■ **Instructions for the task**: Reproduce the material below, swapping each "Instruction" for "Command" and keeping every other part the same.

(Entries for finding text and elements)

*****

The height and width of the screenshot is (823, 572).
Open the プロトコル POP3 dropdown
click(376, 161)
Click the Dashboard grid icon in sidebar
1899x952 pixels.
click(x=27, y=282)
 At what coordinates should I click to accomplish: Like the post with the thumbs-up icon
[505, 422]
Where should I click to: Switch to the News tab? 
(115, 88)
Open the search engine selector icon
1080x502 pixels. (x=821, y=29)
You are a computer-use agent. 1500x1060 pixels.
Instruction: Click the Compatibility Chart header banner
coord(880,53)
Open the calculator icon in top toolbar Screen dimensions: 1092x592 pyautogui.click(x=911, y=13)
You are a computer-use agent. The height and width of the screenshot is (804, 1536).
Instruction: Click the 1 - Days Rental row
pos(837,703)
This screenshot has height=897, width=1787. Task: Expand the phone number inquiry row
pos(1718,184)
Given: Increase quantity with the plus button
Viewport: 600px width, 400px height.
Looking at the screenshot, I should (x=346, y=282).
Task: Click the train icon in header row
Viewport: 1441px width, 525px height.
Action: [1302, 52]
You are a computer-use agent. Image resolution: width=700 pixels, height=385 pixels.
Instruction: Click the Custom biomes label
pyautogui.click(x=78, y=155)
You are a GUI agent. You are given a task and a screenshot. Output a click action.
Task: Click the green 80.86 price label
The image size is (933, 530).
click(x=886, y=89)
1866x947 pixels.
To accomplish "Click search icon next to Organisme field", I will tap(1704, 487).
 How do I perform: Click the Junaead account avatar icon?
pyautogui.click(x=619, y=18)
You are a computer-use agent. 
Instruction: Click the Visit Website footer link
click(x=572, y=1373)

*****

■ **Result of this task**:
The height and width of the screenshot is (823, 572).
Open the プロトコル POP3 dropdown
click(376, 161)
Click the Dashboard grid icon in sidebar
1899x952 pixels.
click(x=27, y=282)
 At what coordinates should I click to accomplish: Like the post with the thumbs-up icon
[505, 422]
Where should I click to: Switch to the News tab? 
(115, 88)
Open the search engine selector icon
1080x502 pixels. (x=821, y=29)
You are a computer-use agent. 1500x1060 pixels.
Command: Click the Compatibility Chart header banner
coord(880,53)
Open the calculator icon in top toolbar Screen dimensions: 1092x592 pyautogui.click(x=911, y=13)
You are a computer-use agent. The height and width of the screenshot is (804, 1536).
Command: Click the 1 - Days Rental row
pos(837,703)
This screenshot has height=897, width=1787. Task: Expand the phone number inquiry row
pos(1718,184)
Given: Increase quantity with the plus button
Viewport: 600px width, 400px height.
Looking at the screenshot, I should (x=346, y=282).
Task: Click the train icon in header row
Viewport: 1441px width, 525px height.
Action: [1302, 52]
You are a computer-use agent. Image resolution: width=700 pixels, height=385 pixels.
Command: Click the Custom biomes label
pyautogui.click(x=78, y=155)
You are a GUI agent. You are given a task and a screenshot. Output a click action.
Task: Click the green 80.86 price label
The image size is (933, 530).
click(x=886, y=89)
1866x947 pixels.
To accomplish "Click search icon next to Organisme field", I will tap(1704, 487).
 How do I perform: Click the Junaead account avatar icon?
pyautogui.click(x=619, y=18)
You are a computer-use agent. 
Command: Click the Visit Website footer link
click(x=572, y=1373)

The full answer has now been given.